図12は、第2実施形態において、低いウエハパレット35Lを用いる場合に、供給高さ決定部によって決定されたダイ部品Dの供給高さHD2を示した後面図である。また、
図13は、第2実施形態において、高いウエハパレット35Hを用いる場合に、供給高さ決定部によって決定されたダイ部品Dの供給高さHD3を示した後面図である。第2実施形態の部品実装機は、フィーダ装置4を備えず、その他は第1実施形態と同様に構成されている。ただし、第2実施形態の部品供給制御部38は、供給高さ決定部としての機能が第1実施形態と異なる。
【0056】
第2実施形態において、フィーダ装置4を用いた生産効率は関係せず、ダイ部品供給装置3を用いた生産効率を高めることだけを考慮すればよい。このため、第2実施形態の部品供給制御部38は、ウエハ側高さHWとヘッド側高さHHとの差が安全離間距離Dsに概ね一致するように、ダイ部品Dの供給高さHD2、HD3を決定する。したがって、
図12および
図13に示されるとおり、ウエハパレット35、35L、35Hの構造に関係なく安全離間距離Dsがちょうど確保されるように、ダイ部品Dの供給高さHD2、HD3が可変に調整される。
【0057】
これによれば、安全離間距離Dsがちょうど確保されるので、装着ノズル51や実装ヘッド52などがクランプ部322などの障害物に干渉することを回避できる。加えて、安全離間距離Dsを越えた遊び寸法が設けられないので、装着ノズル51がダイ部品Dを採取するときの昇降ストローク量は小さくて済み、実装工程の生産効率が高められる。
【0058】
(7.実施形態の応用および変形)
なお、第1および第2実施形態において、供給高さ決定部に相当する部品供給制御部38は、ダイ部品Dの供給高さHDを段階的に決定するようにしてもよい。この場合、部品供給制御部38は、ウエハ側高さHWとヘッド側高さHHとの差に関して、安全離間距離Dsに段階幅以内の遊び寸法が加わることを許容する。

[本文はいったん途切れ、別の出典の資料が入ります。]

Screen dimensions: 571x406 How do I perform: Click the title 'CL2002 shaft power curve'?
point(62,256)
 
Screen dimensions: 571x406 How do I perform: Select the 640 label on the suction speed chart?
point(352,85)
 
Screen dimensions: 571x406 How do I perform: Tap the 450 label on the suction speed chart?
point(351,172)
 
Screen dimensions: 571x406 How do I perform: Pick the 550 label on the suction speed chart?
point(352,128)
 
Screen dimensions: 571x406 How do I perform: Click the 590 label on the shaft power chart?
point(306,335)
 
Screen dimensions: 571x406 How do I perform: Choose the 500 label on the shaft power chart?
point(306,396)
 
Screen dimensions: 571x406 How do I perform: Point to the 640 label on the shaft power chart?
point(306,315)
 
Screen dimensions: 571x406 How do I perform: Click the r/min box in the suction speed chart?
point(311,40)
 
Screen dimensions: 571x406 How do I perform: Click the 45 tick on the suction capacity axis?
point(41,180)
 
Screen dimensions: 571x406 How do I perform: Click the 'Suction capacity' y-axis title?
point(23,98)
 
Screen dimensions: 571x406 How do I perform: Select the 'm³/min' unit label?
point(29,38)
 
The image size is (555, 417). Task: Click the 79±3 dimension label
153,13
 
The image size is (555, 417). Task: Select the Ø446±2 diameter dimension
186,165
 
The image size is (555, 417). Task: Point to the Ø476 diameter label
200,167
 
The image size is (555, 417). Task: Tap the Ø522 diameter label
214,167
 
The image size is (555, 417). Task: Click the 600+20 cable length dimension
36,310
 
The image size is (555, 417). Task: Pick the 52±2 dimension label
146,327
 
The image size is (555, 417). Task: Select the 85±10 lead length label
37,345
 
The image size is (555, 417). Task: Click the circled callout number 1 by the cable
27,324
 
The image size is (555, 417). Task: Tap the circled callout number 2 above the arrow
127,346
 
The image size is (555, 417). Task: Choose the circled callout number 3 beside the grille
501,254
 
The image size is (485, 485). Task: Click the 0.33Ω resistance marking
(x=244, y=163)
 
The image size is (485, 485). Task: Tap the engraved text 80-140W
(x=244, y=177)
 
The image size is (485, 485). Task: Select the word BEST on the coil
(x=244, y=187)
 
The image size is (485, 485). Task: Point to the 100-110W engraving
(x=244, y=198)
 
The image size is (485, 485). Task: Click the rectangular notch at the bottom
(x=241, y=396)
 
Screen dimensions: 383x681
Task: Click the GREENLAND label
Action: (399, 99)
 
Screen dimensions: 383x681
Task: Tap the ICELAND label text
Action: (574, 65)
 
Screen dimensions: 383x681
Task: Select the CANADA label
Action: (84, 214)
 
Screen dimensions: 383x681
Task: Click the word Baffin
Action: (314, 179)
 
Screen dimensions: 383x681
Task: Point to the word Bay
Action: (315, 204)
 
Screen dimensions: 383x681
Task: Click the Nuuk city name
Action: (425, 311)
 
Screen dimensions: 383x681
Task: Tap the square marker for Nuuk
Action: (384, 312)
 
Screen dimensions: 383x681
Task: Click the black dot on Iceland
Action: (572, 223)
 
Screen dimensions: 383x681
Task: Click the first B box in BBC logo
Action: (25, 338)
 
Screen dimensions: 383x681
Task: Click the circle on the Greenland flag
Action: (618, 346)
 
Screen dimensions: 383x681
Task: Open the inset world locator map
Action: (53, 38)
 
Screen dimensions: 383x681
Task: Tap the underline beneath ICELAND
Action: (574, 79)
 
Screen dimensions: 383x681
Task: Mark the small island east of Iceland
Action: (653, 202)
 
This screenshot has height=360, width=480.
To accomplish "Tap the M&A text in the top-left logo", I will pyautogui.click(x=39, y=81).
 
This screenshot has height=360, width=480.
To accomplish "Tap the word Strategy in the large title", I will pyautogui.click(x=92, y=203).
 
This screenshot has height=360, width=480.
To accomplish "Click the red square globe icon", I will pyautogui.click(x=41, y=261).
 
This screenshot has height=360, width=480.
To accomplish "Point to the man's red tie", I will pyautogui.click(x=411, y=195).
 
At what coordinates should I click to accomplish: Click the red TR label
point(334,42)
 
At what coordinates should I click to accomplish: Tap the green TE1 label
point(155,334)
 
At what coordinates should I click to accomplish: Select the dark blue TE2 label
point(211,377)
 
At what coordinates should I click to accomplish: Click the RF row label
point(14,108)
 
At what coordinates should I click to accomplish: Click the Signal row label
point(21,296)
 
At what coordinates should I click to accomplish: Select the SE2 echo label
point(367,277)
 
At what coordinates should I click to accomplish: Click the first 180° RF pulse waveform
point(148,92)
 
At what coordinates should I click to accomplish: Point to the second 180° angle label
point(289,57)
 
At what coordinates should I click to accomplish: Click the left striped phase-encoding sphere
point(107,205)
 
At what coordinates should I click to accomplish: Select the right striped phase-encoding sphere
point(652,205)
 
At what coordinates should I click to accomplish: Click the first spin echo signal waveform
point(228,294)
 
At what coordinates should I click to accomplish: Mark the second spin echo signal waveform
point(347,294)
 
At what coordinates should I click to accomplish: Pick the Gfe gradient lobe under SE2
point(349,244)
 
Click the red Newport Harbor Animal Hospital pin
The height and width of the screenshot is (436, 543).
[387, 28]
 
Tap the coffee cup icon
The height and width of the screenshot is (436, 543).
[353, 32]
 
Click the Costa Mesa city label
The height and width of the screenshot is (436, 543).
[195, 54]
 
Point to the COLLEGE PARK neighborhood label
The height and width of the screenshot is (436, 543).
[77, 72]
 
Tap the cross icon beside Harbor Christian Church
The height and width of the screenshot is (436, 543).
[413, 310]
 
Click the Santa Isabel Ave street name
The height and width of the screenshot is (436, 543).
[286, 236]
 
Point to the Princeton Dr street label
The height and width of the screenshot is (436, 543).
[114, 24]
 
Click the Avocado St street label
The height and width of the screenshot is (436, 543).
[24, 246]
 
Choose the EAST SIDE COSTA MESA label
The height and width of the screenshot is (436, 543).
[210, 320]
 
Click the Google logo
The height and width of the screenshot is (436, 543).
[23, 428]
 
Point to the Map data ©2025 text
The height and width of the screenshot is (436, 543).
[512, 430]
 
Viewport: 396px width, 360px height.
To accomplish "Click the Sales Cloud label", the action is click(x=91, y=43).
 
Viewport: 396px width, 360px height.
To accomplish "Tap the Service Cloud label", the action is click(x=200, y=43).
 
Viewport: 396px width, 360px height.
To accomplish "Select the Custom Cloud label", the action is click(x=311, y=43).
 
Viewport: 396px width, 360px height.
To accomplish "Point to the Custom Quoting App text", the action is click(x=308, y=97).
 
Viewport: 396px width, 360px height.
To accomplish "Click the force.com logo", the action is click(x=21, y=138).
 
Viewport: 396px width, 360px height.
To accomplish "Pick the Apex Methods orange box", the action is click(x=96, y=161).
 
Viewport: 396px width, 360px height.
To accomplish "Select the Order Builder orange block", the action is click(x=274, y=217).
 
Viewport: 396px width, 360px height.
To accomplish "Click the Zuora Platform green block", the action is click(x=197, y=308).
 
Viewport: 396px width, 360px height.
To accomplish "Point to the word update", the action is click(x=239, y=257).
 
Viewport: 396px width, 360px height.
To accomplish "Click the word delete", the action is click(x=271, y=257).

供給高さHDが段階的に変化する構成では、部品供給部32のテーブル321を昇降する昇降機構323が簡素化される。加えて、装着ノズル51の昇降ストローク量も飛び飛びの限られた値となり、昇降制御が容易になる。逆に、供給高さHDを可変連続的に変化させ、かつ高さ方向の制御精度を向上すれば、安全離間距離Dsをゼロに近づけることができる。
【0059】
さらになお、実装ヘッド52が複数の装着ノズル51を有し、ダイ部品供給装置3およびフィーダ装置4の両方から部品D、Pを採取して、部品カメラ6および基板Kに移動する構成であってもよい。ただし、この構成では、第1実施形態の応用例は実施できない。また、本発明は、ウエハ保持部材に相当するウエハリング36およびグリップリング37、ならびに固定部材に相当するクランプ部322が実施形態と異なる任意の形状であっても、ウエハ側高さHWを求めて実施することができる。さらに、本発明は、ダイ部品供給装置がダイシングシートSとともにダイ部品Dを上方に突き上げる突き上げ機構を有する構成にも応用できる。本発明は、他にも様々な応用や変形が可能である。